In a whirlwind two days following Hoover’s death, L. Patrick Gray III, an ex-navy man known for his loyalty to Richard Nixon, became acting director—an outsider walking into a culture known for its hostility to outsiders. Driving back to the Justice Department from the White House, where the announcement of his appointment had been made, Gray expressed some reservations to Acting Attorney General Richard Kleindienst. “Pat, there is no more important position in our government than the director of the FBI,” Kleindienst replied. “Everyone knows the director of the FBI.”
Gray walked into the fifth-floor offices of the FBI and found himself in the midst of the House Hoover Built. “This was Hoover’s preserve and visitors from the Justice Department were neither encouraged nor welcomed,” he recalled years later. The anteroom was packed with grim mementoes of Hoover’s fifty-year fight against crime. There was John Dillinger’s death mask; the submachine gun favored by Clyde Barrow; the black hood used in the hanging of an obscure murderer named Carl Panzram. His agents reflected Hoover’s own unrelenting conservative patriotism. Even during a time of social unrest, 75 percent of the FBI’s new agents had served in Vietnam.

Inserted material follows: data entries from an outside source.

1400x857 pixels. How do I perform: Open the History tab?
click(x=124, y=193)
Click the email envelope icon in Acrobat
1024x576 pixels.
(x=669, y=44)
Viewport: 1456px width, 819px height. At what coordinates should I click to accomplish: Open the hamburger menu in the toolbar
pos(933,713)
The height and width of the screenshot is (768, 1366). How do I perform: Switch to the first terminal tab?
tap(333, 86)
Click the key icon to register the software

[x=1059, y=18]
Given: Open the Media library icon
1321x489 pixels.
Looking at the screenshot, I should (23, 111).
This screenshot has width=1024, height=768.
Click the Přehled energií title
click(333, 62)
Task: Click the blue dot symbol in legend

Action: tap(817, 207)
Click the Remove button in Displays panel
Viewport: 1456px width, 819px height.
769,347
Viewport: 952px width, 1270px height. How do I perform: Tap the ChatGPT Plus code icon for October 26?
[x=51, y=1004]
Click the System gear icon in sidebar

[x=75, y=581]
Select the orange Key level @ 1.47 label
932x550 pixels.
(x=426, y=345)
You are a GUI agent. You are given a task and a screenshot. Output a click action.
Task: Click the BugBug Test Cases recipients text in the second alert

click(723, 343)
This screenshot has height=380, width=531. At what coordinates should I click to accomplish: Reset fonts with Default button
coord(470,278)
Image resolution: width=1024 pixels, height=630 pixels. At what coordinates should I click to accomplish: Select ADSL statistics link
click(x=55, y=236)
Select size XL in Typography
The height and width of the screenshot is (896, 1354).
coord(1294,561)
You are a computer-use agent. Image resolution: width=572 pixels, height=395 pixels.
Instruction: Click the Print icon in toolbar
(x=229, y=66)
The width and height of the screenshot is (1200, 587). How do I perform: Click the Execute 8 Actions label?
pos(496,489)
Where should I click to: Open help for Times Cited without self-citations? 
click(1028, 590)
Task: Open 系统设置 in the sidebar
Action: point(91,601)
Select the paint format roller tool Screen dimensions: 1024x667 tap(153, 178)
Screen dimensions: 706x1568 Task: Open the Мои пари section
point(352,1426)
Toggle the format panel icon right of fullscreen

Met inside by W. Mark Felt, the Bureau’s associate director and the man who would later become famous as Bob Woodward’s “Deep Throat” in Watergate, Gray shook hands and proceeded into what he called “the center ring of the Hoover extravaganza,” the ornate conference room where the fifteen leaders of the FBI were assembled. “I noted their chiseled faces, their impeccable dress, their clean, crisp appearance overall. These were the assistant directors of the Federal Bureau of Investigation, men molded by Hoover, advanced by Hoover, and occupying their present positions by his mandate,” Gray recalled. “I had before me an almost impossible task. I had to learn all there was to know about the FBI as fast as possible and without the benefit of a no-holds-barred briefing from the man whom I had been appointed to succeed.”
From the start, Gray’s tenure marked a major shift from the reclusive, moralistic days of Hoover’s reign. Whereas Hoover had dined either alone or with his chief aide, Gray lunched at Washington’s fashionable Sans Souci restaurant. Beyond power dining choices, though, the FBI was undergoing monumental changes. Four months after Hoover’s death, halfway around the globe, a new world would be announced in flickering black-and-white TV images, and the Bureau would never be the same.
Nothing bad was supposed to happen at the Munich Olympics—bad things didn’t fit with the happy-go-lucky image that the West German government had worked so hard to create for the “Carefree Games.” With the intention of hosting an Olympics wholly different from the militaristic Hitler-led Berlin Games of 1936, the 1972 host committee had decided that security would take a backseat for the Olympics’ return to German soil. The athletes’ village was open to nearly anyone, and many competitors chose just to jump the low fences rather than make their way through the official entrances; security personnel, the “Olys,” were unarmed, and when early in the Games several hundred demonstrators appeared on a nearby hill, security persuaded them to disperse by offering them candy.
Indeed, looking back today from an era when the Olympics are as much about tight security as they are about athletics, it’s hard to imagine just how easy it was for Black September to attack the Munich Games. The total security budget then was some $2 million ($10 million in 2010 dollars), whereas by comparison, the post-9/11 security budget for the Sydney Olympics amounted to a billion dollars.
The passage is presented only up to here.